Minhas rugas queridas
Com alegria e riso,
deixe as velhas rugas surgirem.
Shakespeare
1. Aniversario hoje e eis-me aqui inteirinho, apesar dos anos, e não são poucos, que já percorri. Se já tenho rugas? Tenho, sim. Por quê? Sou, sem retoques, os anos que vivi. Aos que se surpreendem com minhas rugas, respondo, citando Brigitte Bardot, que interpelada se tinha essas "marcas do tempo", respondeu: "Se aparentasse 30 anos, alguma coisa estaria errado. Eu tenho rugas, sim. E daí?". Foi sincera a mulher que num determinado momento de sua vida foi símbolo da beleza.
2. Nos últimos 5 de março, há sempre alguém a me perguntar quantas primaveras estou festejando. Minha resposta tem sido esta: não são primaveras, parceiro, são outonos. Estou com X anos. Não se assuste. Não nego minha idade. Nunca neguei.
Volto, então, a ouvir a mais deslavada das mentiras: "Oh! Como você está novo! Não parece ter essa idade!". Tem vez que recebo essa estranha observação como uma provocação ou simplesmente como uma piada. Mas sempre sorrindo.
3. Disseram-me que a velhice maltrata. Pode, sim. O Mestre Rubem Alves, autor de livros primorosos, escreveu: "Os olhos dos velhos vão se enchendo de ausências". Nada doi mais, no velho, do que a ausência, temporária ou definitiva, de quem ele gosta, de quem ele ama.
Maltrata os que não aceitam a realidade e pensam que serão bonitinhos a vida toda. Um dia, se olham nos espelhos e vêm que a história é outra. Caem na real, e não se conformam com o que o tempo lhe escreveu no rosto, principalmente. Sei de gente que brigou com a velhice até morrer.
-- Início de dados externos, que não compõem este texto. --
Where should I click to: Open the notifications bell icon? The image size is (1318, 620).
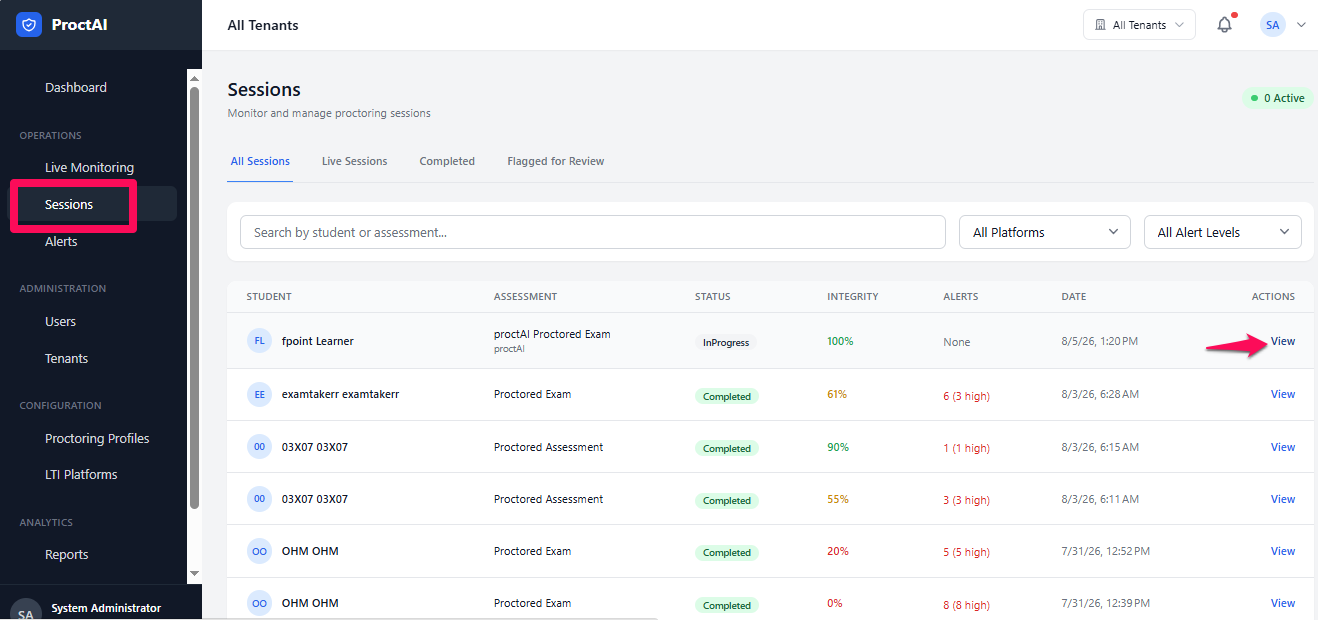coord(1224,25)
4. Amigos, os anos idos e vividos tiram, e às vezes de forma ingrata e arrasadora, uma lasquinha de todos nós, a caminho do ocaso. Surge o "pé-de-galinha", entre os olhos e as orelhas, tortura principalmente das madames, que, quando podem, logo recorrem ao cirurgião plástico, ainda que os bisturis lhes roubem o rosto que Deus lhes deu.
5. Há idosos que sofrem com medo da morte e não venham me dizer que são poucos. Eu diria melhor: medo de morrer. Os velhos com os quais converso, dizem-me que vivem a pensar no seu encontro com a dona dos cemitérios. Confessam, que abrem os jornais e a primeira coluna que visitam é o obituário. O aniversariante, antes de procurar saber das bobagens que os vivos andam fazendo, dá uma passadinha nos obituários. De repente aparece um nome querido e isso maltrata.
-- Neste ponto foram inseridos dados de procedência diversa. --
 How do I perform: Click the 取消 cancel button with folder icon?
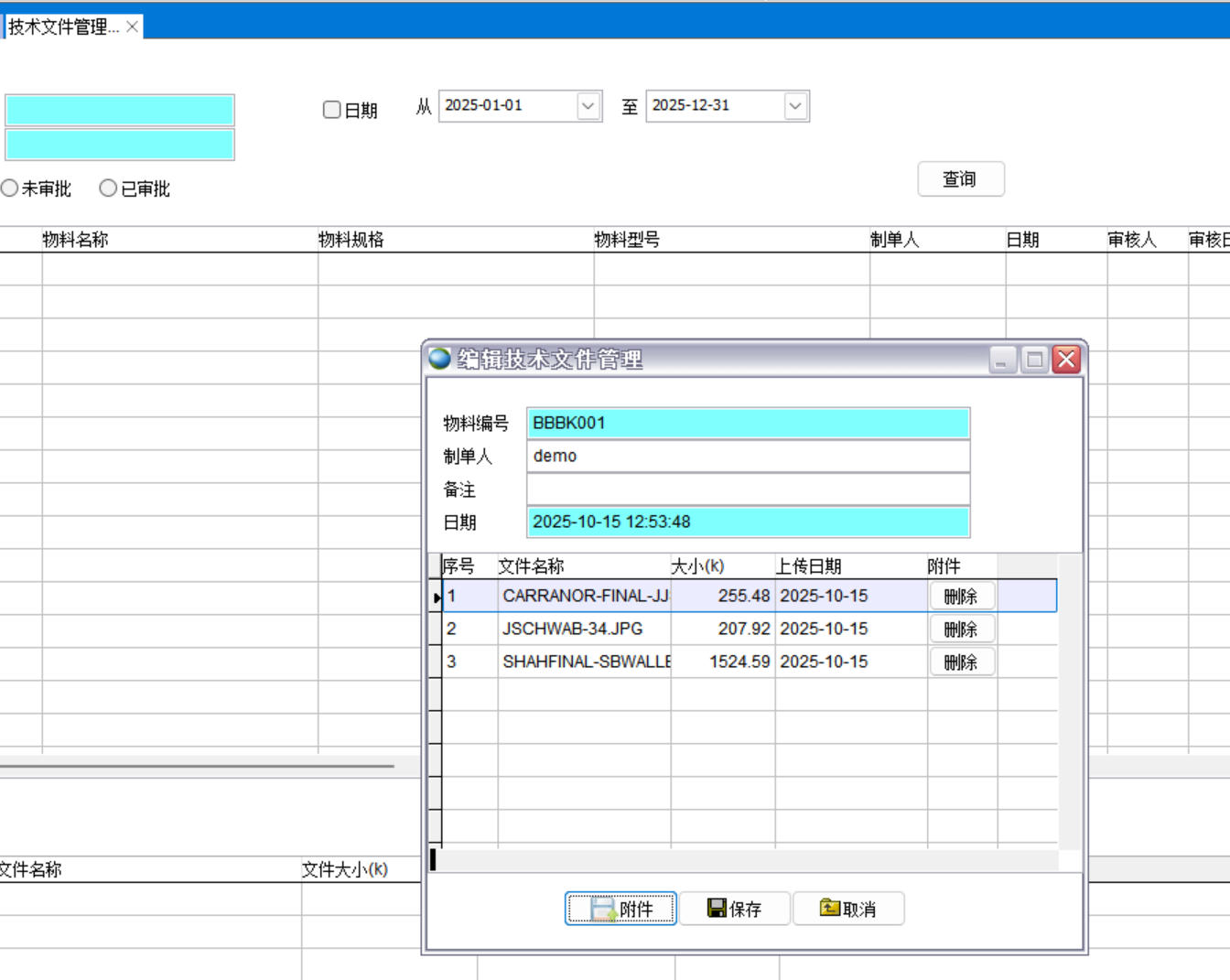pos(848,909)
6. Mas deixemos a morte pra lá. Neste 5 de março, com muita chuva em Salvador, estou homenageando minhas queridas rugas. Batendo palmas para todas, profundas ou rasas, que enfeitam meu rosto já bem cansado...
Pergunto: o leitor viu, por acaso, alguém celebrando suas rugas? O normal é escondê-las, né mesmo? E dirão alguns: "Este cronista está gagá, caduco, lesado! Aplaudindo rugas?". Nada disso. Tenho, apenas, coragem de homenageá-las, testemunhas vivas que são de minha modesta história... O saudoso escritor Artur da Távola disse, em um dos seus bonitos livros de crônicas, o seguinte: "Rosto sem rugas é vida sem biografia".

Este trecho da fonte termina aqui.